OJK Dukung BUMDes Bertransformasi jadi LKM

   •    Sabtu, 10 Feb 2018 17:24 WIB
ojk
OJK Dukung BUMDes Bertransformasi jadi LKM
Ilustrasi OJK. (Foto: Antara/Fanny Octavianus).

Pekanbaru: Otoritas Jasa Keuangan (OJK) Riau mendukung usul pemda setempat untuk mengubah badan usaha milik desa (BUMDes) menjadi lembaga keuangan mikro (LKM) guna mencegah praktik rentenir yang marak di wilayah itu.

"BUMDes ini mau bertransformasi menjadi LKM, ada 100 yang akan berubah di Riau," kata Pelaksana tugas Kepala OJK Riau Yusri di Pekanbaru, seperti dikutip dari Antara, Sabtu, 10 Februari 2018.

Menurut dia dengan perubahan bentuk BUMDes menjadi LKM, diharapkan bisa membantu simpan pinjam masyarakat, artinya LKM bisa memberikan pembiayaan terutama kepada mereka yang masih berhubungan dengan rentenir.

Yusri mengatakan BUMDes yang berubah status adalah badan yang layak dan sudah dipercaya oleh pemerintah untuk menjalankan program kerja bidang sosial. Upaya ini dinilai Yusri akan membantu pemerintah untuk memberantas praktik rentenir atau lembaga pembiayaan tidak resmi yang dapat merugikan masyarakat karena menerapkan bunga sangat tinggi.

"Untuk memaksimalkan peran 100 LKM ini, OJK bersama Tim Percepatan Akses Keuangan Daerah (TPAKD) dan dinas terkait seperti Dinas Kelautan dan Perikanan, Dinas Pertanian, dan Dinas Pasar, akan menyasar wilayah kantong-kantong rentenir beroperasi selama ini," tegasnya.

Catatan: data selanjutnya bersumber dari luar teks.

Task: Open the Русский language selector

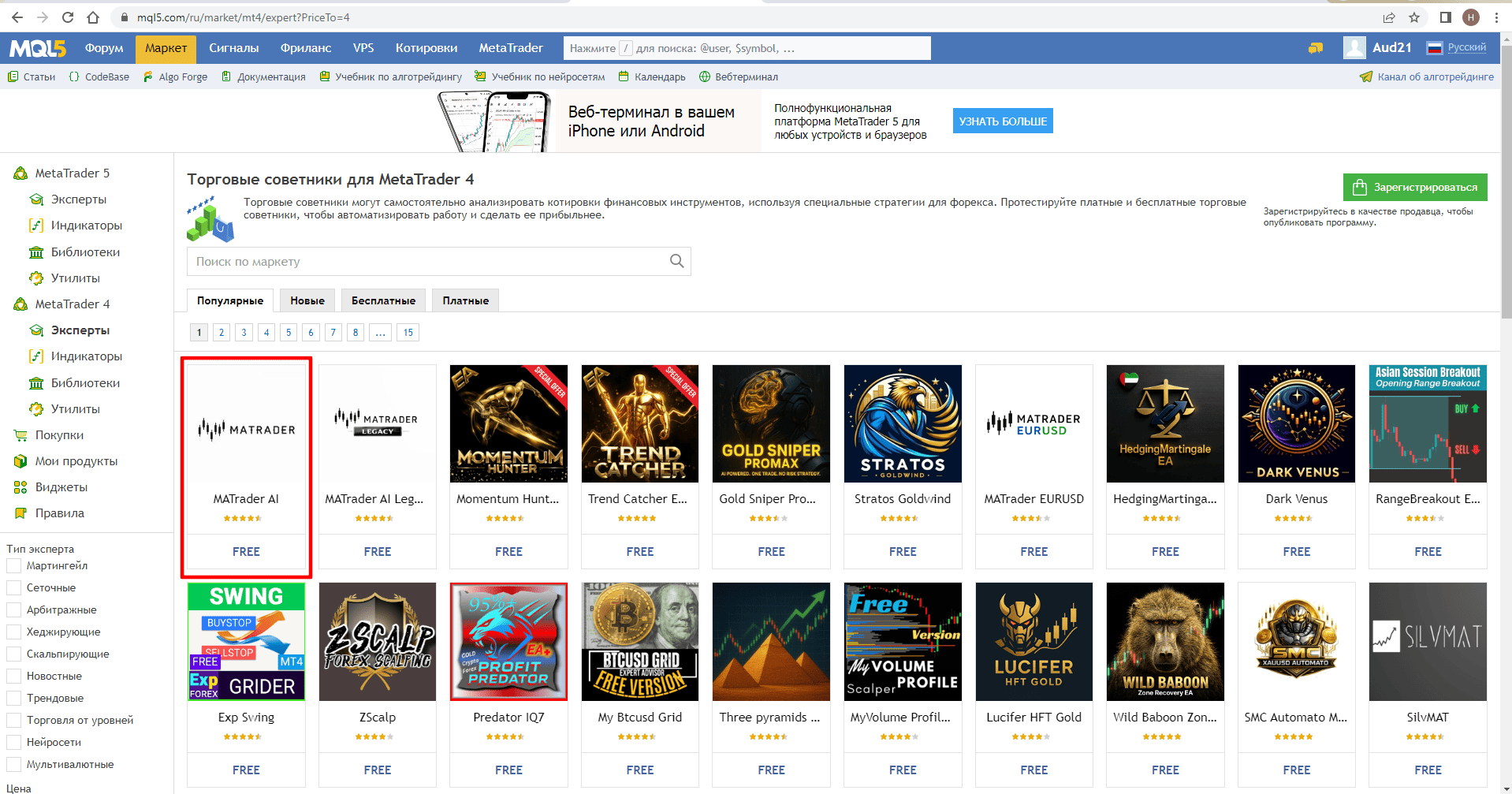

Terkait pengawasan ia menambahkan LKM akan berada langsung di bawah OJK, sementara terkait penjaminan dana nasabah akan bekerja sama dengan lembaga penjaminan.

"Jamkrida kami ajak dan sudah komitmen untuk membantu," tuturnya.

Ia juga optimistis dengan program percepatan ini, potensi perekonomian di Riau untuk lebih berkembang terbuka karena di desa banyak dana yang bisa dikelola dan dimaksimalkan untuk membangun pemberdayaan masyarakat lewat dana desa yang digulirkan.
LKM beroperasi di Indonesia sejak keluarnya UU No1/2013 tentang Lembaga Keuangan Mikro.

Lembaga pembiayaan skala terkecil ini diatur modalnya lewat modal minimal Rp5 juta, yaitu Rp3 juta dari BUMDes, dan sisanya dari masyarakat dan individu di desa setempat.